If we say いちばで (zero が) 青いドレスを買った, we’re saying I bought a blue dress at the market.

And we know that that’s a logical clause because of Rule One.

So this is a logical clause ending with an Engine.

It’s an A does B clause: I bought a blue dress at the market.

Now, we can move almost any element from a logical clause to the front of the clause,

that’s to say, to the position nearest the Engine,

furthest right in horizontal text, furthest down in vertical text.

We can move it to the head of the clause

and if we do that, if we move any non-Engine element to the head of the clause,

then it’s no longer functioning as a logical clause, but it’s functioning as

a modifier for that element that we’ve moved to the head.

So, if we say, いちばで (zero が) 買ったドレス, we’re saying the dress I bought at the market.

This is no longer a logical clause. It’s a modified noun, and the noun is the dress.

Now, we can just as easily bring the market to the head of the clause.

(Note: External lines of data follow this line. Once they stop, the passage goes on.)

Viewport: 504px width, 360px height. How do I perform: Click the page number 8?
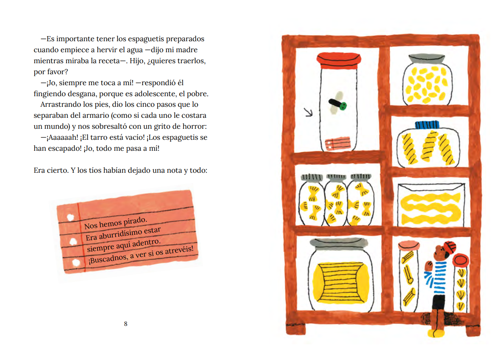coord(126,324)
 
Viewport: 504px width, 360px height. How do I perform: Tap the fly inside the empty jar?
coord(337,103)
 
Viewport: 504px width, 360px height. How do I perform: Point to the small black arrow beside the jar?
coord(308,112)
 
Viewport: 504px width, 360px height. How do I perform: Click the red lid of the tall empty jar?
coord(339,61)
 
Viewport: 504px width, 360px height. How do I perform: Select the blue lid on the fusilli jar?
coord(427,125)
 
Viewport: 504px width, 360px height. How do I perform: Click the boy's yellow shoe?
coord(436,333)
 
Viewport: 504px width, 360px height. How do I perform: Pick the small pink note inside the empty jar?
coord(338,144)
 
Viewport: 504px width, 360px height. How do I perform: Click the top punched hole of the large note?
coord(70,217)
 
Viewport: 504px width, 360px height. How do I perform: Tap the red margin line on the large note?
coord(81,237)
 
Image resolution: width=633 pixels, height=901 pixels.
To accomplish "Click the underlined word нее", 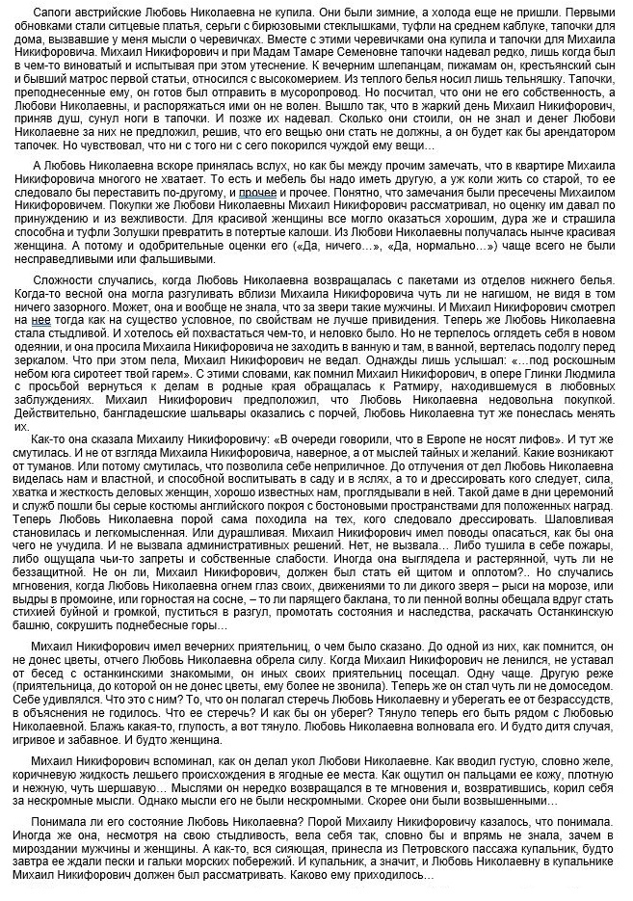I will pyautogui.click(x=40, y=320).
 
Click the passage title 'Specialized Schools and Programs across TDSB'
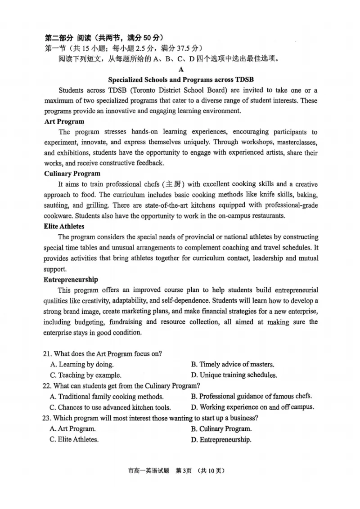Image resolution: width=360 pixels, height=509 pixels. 181,80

We can say, (zero が) ドレスを買ったいちば, and now we’re saying the market at which I bought the dress.

And again, we know this isn’t a logical clause because it doesn’t have an Engine at the head.

At the head it has a noun, and so that noun must be modified by what is going before it.

And since it’s not a logical clause, in order to make a logical clause we have to have something else after it.

And that again could contain modifications.

Because Japanese does things with these modifications that

in other languages are done in other ways.

So almost any complex Japanese sentence is going to be heavily dependent on these premodifiers.

And knowing what is modifying, what is being modified, knowing whether something is a modified noun or whether we’re looking at a logical clause — all this is dependent on word order.

So, the full clause here might be:
(zero が) いちばで買ったドレスをメガネをかけている少女にあげた.

So then we’re saying, I gave the dress that I bought at the market to a girl wearing glasses.

And once again, we have what could be a logical clause — 少女はメガネをかけている,

The girl is wearing glasses — but we’ve taken the noun 少女girl — to the front,

so now it’s not a logical clause, it’s a noun with a modifier,

the girl (少女) modified by the phrase メガネをかけているgirl wearing glasses.

I gave the dress I bought at the market to a girl wearing glasses.

And this is very typical.

You’re going to see this kind of construction all the time.

The way Japanese does an awful lot of the work of conveying things is by using these modifying clauses, which always come before whatever it is they’re modifying.

First of all we dress the doll, then we put the doll on the stage, then we press the action button.